### SUPPLIED INFORMATION
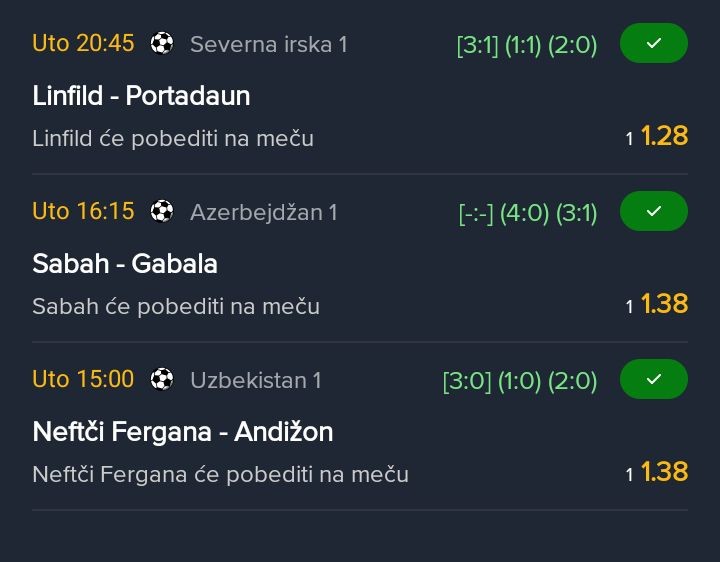Click the 1.38 odds for Neftči Fergana
The width and height of the screenshot is (720, 562).
tap(664, 472)
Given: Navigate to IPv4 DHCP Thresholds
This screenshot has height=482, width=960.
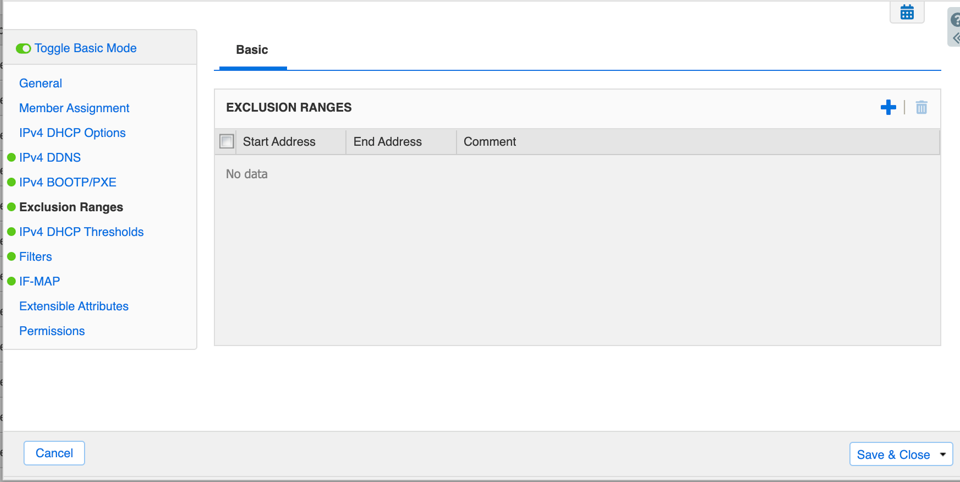Looking at the screenshot, I should (x=81, y=232).
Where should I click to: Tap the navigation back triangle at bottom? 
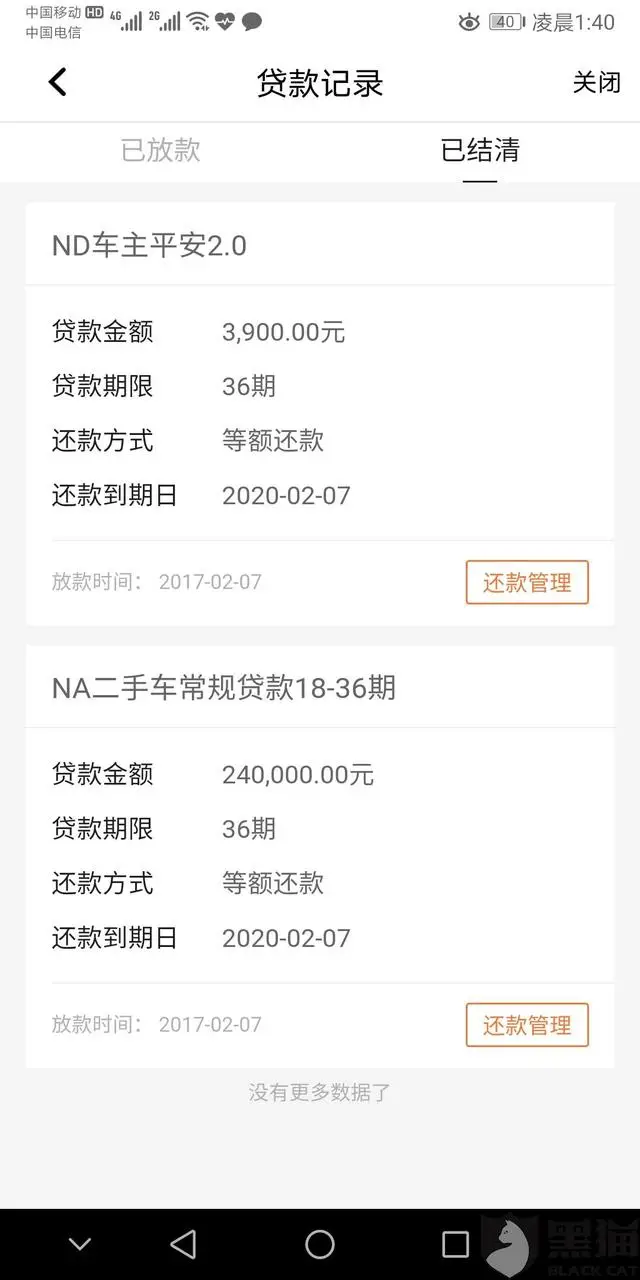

### WHAT THE TASK ASKS
Your output should be the lines from the one with "Given: Navigate to IPv4 DHCP Thresholds" through the end of the listing, copied exactly and with the pictures left out.

### ANSWER TO THIS TASK
Given: Navigate to IPv4 DHCP Thresholds
This screenshot has height=482, width=960.
Looking at the screenshot, I should (x=81, y=232).
Where should I click to: Tap the navigation back triangle at bottom? 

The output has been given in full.